[Saved entries]
Start of Block

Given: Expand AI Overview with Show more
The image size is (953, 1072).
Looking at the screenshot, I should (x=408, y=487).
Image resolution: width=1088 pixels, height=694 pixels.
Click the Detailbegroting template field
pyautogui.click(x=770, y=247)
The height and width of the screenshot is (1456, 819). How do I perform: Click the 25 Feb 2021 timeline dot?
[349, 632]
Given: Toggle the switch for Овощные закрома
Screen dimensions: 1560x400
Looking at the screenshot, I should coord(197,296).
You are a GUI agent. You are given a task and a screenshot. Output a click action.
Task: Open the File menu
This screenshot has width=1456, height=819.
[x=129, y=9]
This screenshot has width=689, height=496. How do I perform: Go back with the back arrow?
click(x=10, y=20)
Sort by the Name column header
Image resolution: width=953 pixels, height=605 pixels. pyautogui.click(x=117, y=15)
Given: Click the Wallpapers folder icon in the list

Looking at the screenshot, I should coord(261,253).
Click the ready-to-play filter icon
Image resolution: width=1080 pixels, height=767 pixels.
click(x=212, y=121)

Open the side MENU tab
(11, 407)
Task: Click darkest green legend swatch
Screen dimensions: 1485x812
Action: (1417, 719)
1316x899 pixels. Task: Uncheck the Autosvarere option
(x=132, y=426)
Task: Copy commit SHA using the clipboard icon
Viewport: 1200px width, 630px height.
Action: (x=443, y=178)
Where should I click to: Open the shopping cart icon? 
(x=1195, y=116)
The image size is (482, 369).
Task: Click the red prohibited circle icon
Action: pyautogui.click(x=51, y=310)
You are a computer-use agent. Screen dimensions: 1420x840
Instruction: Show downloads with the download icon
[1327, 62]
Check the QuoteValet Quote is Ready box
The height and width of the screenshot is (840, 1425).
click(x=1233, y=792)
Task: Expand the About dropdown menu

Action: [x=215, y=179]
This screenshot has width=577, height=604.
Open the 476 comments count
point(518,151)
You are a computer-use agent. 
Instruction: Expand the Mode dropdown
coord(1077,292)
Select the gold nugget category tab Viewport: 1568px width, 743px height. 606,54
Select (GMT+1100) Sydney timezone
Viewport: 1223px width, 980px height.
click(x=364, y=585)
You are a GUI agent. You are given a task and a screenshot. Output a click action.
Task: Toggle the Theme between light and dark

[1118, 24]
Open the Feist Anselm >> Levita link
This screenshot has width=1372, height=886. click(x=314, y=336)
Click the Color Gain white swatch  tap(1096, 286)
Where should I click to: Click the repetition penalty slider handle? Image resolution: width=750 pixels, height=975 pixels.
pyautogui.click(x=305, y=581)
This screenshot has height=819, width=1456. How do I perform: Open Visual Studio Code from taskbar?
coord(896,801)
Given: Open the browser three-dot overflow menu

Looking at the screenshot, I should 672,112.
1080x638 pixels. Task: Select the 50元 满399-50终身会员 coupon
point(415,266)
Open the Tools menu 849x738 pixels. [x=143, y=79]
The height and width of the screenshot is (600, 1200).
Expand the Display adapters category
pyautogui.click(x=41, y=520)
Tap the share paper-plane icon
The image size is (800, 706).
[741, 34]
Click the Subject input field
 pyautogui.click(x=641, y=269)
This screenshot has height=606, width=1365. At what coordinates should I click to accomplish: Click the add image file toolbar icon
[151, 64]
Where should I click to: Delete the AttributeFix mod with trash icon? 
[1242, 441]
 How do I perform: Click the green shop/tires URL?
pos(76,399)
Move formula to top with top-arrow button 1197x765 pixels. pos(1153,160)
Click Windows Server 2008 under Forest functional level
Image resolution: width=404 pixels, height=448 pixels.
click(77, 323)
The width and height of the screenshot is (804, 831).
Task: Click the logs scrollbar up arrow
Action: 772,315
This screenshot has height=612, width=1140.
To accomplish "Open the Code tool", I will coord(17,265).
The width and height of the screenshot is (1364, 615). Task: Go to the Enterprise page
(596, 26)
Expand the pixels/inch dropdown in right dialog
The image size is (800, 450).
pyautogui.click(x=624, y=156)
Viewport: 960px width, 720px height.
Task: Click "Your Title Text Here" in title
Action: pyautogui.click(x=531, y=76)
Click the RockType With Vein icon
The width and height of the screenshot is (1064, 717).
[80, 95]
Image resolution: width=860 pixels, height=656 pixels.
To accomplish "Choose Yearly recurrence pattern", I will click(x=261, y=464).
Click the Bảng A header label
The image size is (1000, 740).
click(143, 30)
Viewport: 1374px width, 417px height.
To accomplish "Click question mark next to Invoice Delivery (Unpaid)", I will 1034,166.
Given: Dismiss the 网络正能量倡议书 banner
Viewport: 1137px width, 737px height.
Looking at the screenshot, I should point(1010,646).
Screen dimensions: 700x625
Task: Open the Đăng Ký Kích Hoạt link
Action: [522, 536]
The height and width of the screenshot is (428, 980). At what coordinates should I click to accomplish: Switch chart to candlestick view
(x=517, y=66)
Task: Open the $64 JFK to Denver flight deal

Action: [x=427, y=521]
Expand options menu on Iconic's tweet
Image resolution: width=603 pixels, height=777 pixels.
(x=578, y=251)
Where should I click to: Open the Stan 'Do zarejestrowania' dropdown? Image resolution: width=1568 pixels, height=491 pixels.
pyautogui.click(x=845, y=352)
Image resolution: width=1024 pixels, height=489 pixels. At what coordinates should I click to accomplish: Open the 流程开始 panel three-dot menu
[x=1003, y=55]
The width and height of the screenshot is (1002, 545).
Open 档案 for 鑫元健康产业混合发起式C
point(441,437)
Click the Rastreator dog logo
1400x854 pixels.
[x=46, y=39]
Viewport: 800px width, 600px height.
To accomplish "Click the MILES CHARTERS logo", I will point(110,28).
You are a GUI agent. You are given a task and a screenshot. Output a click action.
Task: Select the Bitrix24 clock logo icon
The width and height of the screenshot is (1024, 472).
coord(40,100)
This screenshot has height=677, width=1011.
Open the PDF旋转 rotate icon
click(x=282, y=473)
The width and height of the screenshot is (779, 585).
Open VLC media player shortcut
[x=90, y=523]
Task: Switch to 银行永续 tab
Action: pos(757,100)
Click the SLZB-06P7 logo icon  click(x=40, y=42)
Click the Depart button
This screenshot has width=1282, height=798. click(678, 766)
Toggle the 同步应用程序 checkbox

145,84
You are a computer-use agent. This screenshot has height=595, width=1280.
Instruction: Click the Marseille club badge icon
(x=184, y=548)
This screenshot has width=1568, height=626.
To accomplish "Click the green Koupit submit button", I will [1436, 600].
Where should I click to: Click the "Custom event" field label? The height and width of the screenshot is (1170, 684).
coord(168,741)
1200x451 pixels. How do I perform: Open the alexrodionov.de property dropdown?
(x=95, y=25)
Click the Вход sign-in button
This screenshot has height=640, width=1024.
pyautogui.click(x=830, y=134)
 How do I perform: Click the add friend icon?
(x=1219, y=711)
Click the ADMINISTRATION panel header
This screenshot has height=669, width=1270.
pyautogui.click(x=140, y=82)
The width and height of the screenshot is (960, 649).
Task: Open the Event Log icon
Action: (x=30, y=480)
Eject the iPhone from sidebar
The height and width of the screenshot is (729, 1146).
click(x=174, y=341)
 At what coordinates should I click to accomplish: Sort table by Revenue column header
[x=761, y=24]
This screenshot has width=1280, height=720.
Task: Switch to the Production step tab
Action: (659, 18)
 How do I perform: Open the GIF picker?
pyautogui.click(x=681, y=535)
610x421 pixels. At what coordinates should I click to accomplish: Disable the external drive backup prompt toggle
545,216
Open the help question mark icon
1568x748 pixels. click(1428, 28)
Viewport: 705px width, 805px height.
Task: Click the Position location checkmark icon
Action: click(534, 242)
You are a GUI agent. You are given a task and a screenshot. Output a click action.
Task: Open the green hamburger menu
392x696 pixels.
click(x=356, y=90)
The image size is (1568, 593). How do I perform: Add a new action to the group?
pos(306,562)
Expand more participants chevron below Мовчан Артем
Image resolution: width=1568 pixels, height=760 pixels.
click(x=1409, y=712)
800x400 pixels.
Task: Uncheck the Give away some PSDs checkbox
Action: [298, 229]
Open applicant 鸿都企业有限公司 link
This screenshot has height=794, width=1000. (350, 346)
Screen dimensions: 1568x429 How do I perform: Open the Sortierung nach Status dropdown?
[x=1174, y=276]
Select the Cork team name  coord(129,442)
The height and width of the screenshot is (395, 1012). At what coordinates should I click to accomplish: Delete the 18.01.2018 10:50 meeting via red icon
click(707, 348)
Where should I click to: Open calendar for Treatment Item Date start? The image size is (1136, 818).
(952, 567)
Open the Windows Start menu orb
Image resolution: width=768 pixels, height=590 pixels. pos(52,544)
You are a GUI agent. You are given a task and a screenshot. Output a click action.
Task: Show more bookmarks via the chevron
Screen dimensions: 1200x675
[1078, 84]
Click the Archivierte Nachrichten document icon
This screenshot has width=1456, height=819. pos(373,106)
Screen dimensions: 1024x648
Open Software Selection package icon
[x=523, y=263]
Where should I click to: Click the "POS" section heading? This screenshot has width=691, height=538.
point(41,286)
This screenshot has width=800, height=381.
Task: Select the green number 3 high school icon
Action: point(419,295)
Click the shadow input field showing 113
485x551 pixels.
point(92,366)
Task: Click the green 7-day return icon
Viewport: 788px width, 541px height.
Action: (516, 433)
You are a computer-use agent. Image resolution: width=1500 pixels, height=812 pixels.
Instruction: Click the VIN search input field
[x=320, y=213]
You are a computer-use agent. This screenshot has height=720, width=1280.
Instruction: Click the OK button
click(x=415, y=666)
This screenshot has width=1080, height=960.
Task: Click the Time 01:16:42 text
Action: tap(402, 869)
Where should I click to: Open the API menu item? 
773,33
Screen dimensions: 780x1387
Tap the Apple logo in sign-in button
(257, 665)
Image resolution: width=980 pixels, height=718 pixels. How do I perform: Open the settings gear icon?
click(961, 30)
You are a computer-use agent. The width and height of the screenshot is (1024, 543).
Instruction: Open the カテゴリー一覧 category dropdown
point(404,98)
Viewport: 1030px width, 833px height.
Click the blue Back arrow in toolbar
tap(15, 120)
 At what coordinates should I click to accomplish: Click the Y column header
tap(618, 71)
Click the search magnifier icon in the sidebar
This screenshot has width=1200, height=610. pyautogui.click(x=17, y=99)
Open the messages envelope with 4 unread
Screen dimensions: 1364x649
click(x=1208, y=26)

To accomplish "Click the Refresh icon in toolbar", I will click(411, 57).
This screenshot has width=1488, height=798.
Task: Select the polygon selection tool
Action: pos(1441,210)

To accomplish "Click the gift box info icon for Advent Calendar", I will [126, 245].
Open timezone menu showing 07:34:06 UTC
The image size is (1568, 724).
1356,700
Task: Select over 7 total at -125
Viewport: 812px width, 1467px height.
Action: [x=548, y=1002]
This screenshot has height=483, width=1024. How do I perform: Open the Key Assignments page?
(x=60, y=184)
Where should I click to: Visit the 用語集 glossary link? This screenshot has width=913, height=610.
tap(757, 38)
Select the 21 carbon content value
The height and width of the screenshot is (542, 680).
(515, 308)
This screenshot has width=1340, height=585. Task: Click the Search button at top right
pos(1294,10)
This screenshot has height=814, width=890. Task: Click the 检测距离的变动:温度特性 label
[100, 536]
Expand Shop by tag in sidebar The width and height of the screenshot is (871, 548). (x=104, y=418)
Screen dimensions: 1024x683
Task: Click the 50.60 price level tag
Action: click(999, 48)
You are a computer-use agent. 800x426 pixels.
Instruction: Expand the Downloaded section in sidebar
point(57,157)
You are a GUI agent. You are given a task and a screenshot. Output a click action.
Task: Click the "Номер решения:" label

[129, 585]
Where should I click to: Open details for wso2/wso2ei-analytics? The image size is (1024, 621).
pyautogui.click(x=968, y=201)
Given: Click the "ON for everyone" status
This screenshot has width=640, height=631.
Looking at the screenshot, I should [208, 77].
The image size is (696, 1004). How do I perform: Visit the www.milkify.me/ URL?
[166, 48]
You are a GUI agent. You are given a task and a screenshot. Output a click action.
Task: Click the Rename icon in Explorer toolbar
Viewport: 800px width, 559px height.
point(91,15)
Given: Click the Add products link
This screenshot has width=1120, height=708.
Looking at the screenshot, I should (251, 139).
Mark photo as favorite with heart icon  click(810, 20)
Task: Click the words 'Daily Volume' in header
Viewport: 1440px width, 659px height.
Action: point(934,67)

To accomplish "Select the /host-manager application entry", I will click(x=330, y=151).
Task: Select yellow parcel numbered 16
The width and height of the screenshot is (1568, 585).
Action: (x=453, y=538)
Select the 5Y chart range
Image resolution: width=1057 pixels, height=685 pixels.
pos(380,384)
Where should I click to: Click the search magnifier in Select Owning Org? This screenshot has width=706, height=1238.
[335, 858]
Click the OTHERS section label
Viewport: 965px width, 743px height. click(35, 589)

End of Block

> Assigned task: Each line holding "chevron" in the records should be copied out.

> Output for this exercise:
Expand more participants chevron below Мовчан Артем
Task: Show more bookmarks via the chevron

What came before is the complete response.